◆ 作業指示 ◆
**A.** 「O pato」を録音したがっていたジョアンについての文章によると、ジョアンはどこでこの曲を練習していたか。
**B.** ジョアンと曲「O pato」についての文章を、最後の文の後から書き継ぐこと。

◆ 文書抜粋 ◆
--------

ジョアンが録音したくてたまらなかった曲...それは「O pato(アヒル)」でした。
「O pato」はジャイミ・シルヴァという作家がラジオ・ツピーにいたミルトンの元へ持ち込んだ曲。ガロットス・ダ・ルアのレパートリーとしてさんざん歌われていたものでしたが、録音はされていませんでした。

ジョアンはこの曲を、6カ月くらい前からずっと練習していたのです。
その方法というのが、ロナルド・ボスコリのアパートの廊下をメガフォンの用に使って、どこまで小さな声で歌っても聞こえるか、というもの。
ロナルドをうんざりさせたのはもちろんのこと、ロナルドの隣人たちも
大の男が廊下の端に立って「アヒル、アヒル」と繰り返すのを最初こそ奇妙に感じたものの、そのうち慣れてしまうという始末...
ロナルドはすっかりまいってしまい、同居人たちにこう漏らしたそうです。
「早くレコーディングしてやらなくっちゃ、あのアヒルは老衰で死んじまうよ」

そしてちょうどその頃、ジョアンはロナルドに連れられて行ったナラのアパートで、
アストラッド・ワイナートを紹介されていました。
彼女の生まれはバイーア、8歳の時にリオに移り住み、引退して英語の家庭教師を
やっていたドイツ人ワイナート氏の3人娘のうちの1人でした。
ジョアンはすっかりアストラッドに夢中になりましたが、当時の彼女はまだ20歳。

--------

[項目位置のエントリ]
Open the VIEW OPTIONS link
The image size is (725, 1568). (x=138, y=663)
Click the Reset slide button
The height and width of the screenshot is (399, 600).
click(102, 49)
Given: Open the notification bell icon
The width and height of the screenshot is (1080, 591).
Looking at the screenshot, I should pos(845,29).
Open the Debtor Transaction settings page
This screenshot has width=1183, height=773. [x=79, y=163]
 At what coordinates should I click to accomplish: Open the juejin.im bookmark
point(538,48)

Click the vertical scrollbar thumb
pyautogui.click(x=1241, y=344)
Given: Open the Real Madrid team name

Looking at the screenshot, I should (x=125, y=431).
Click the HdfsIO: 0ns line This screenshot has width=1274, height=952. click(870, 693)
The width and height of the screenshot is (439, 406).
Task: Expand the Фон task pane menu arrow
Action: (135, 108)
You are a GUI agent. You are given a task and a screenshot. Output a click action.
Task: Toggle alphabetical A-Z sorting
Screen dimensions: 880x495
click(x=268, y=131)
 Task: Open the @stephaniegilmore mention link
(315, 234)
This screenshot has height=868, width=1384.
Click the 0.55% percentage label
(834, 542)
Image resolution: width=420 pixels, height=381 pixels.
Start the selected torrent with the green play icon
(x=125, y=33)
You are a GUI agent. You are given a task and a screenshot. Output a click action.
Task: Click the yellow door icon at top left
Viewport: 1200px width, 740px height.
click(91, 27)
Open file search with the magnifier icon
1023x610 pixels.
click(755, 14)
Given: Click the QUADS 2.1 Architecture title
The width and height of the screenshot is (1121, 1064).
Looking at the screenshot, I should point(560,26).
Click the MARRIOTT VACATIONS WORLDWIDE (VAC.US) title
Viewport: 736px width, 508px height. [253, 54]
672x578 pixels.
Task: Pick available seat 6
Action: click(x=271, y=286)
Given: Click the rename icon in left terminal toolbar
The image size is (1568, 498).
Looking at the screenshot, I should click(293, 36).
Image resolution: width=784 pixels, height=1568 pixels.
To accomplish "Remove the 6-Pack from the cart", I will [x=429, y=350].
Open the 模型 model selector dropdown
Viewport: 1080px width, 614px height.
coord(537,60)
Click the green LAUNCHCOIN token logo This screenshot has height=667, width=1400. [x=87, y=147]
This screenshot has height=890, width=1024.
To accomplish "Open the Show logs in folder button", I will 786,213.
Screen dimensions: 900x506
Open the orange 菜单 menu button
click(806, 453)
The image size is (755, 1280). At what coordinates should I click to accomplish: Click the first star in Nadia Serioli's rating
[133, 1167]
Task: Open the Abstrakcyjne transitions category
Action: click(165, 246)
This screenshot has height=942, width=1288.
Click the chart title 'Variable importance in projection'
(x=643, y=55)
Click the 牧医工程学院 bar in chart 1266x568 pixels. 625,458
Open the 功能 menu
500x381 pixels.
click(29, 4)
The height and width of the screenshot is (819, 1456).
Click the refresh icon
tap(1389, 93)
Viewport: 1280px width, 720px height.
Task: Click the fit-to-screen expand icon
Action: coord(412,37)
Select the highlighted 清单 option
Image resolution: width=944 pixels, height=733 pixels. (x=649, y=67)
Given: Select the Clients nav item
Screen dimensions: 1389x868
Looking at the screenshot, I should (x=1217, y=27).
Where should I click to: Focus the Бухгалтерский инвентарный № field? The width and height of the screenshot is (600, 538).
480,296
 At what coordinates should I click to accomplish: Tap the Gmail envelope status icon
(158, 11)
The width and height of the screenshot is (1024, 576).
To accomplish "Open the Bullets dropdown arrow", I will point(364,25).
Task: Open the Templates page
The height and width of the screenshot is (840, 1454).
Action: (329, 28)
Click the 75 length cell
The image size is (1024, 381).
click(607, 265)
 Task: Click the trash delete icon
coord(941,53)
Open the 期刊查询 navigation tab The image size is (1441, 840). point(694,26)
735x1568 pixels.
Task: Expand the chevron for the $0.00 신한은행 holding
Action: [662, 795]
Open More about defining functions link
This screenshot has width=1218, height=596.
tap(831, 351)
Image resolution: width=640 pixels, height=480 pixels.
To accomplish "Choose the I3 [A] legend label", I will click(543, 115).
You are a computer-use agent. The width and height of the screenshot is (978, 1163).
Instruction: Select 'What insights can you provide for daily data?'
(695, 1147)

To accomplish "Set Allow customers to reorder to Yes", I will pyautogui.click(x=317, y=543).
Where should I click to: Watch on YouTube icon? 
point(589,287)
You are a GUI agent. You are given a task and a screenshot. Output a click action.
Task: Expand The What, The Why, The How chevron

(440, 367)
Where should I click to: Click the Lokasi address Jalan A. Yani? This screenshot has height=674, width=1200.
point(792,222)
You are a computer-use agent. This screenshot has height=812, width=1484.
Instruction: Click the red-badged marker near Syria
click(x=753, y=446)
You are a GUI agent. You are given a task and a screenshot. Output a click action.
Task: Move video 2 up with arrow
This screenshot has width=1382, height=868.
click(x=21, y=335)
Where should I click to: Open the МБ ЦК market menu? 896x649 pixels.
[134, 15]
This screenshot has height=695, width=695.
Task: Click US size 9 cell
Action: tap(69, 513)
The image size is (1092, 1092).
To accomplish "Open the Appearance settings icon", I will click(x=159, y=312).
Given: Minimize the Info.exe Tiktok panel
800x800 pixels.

--------

◆ 演習の結果 ◆
**A.** ロナルド・ボスコリのアパートの廊下。

**B.**
数いるライバルの中で、ジョアンが特別有利とはいえませんでしたが、
彼女が「歌うことが好き」だったことが、ジョアンに優位に働きました。
口説き文句の1つは「チェット・ベイカーと3人で永遠に歌い続ける想像以上の
ヴォーカルトリオを結成しよう!」。
そしてジョンアンには、まだすごい切り札がありました。
当時、ジョアンが少なくともタダではもうほとんどやっていなかった
”ヴィオラォンで歌の伴奏をしてあげる”ことを、アストラッドのためにやったのです。
他にも色々な努力が報われ、2人は1960年初めに晴れて結婚することになりました。

式はコパカバーナの公証人役場で、人前式で行われました。
代夫役はなんと、あのジョルジ・アマード(バイーア出身の大変著名な作家)
が務めたそうです。

そして2人はヴィンコンヂ・ヂ・ピラージャ街のアパートに住む事になり、
ジョアンは安定した生活のために、当時はまったく人気のなかった
「テレビ番組に出演して歌う」ということをやり始め...

続きは次回にて。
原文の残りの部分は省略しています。